Problem details:
If a line in the data below holds the word "agent", copy it.

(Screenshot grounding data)
┄┄┄┄┄┄┄┄┄┄

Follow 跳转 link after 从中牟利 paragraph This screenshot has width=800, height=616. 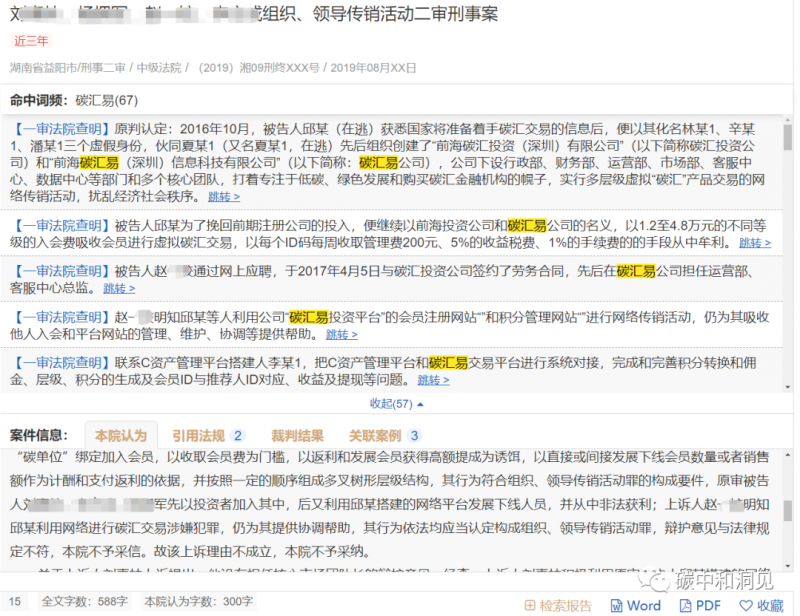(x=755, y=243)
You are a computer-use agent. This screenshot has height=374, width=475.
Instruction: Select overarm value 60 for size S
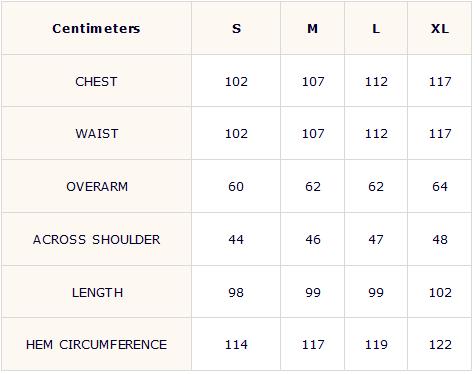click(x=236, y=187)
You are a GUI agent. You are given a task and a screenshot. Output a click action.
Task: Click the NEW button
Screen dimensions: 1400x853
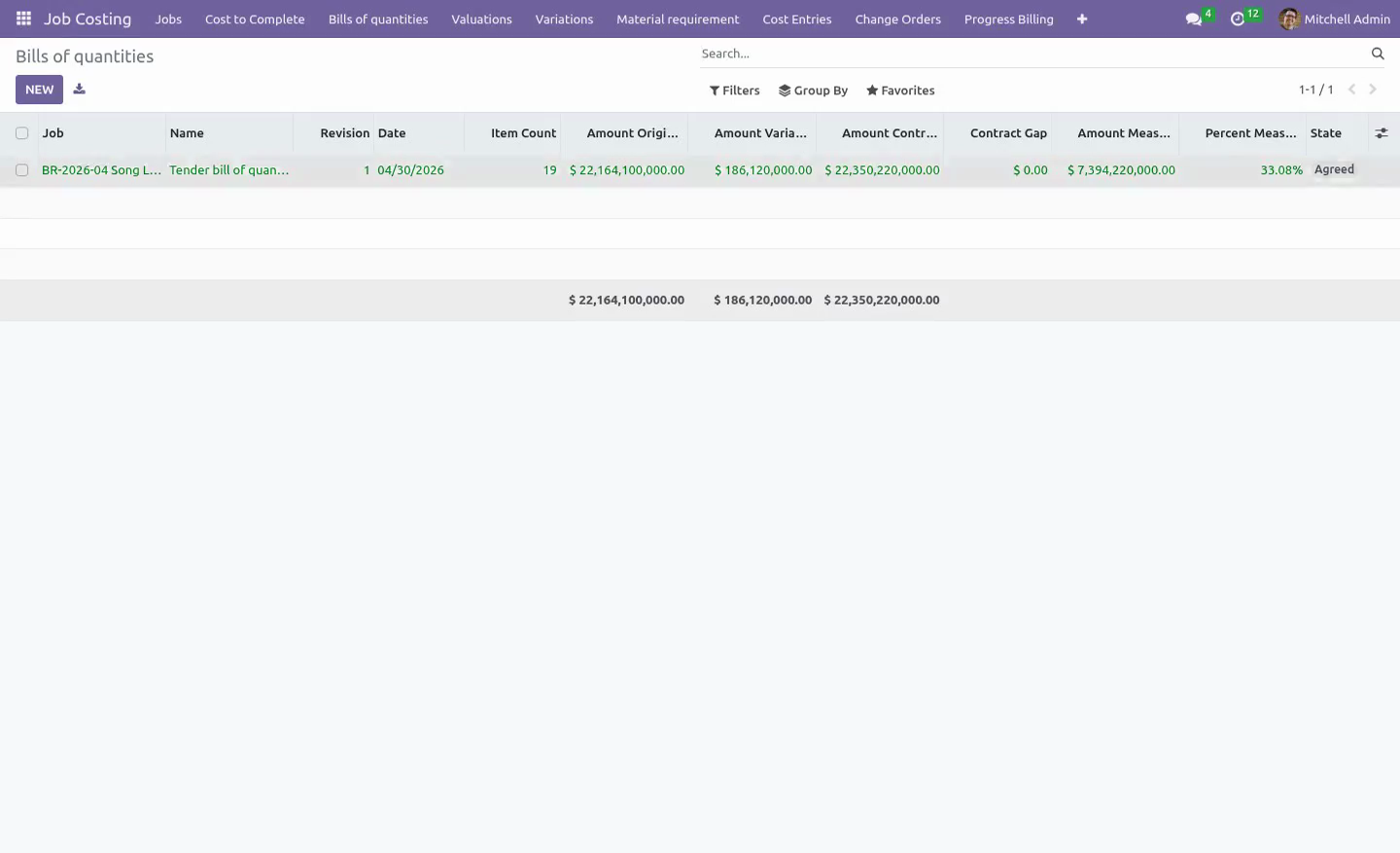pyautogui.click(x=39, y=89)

┄┄┄┄┄┄┄┄┄┄

Exercise result:
You are a computer-use agent. This screenshot has height=374, width=475.
You are a GUI agent. You are given a task and a screenshot. Output a click action.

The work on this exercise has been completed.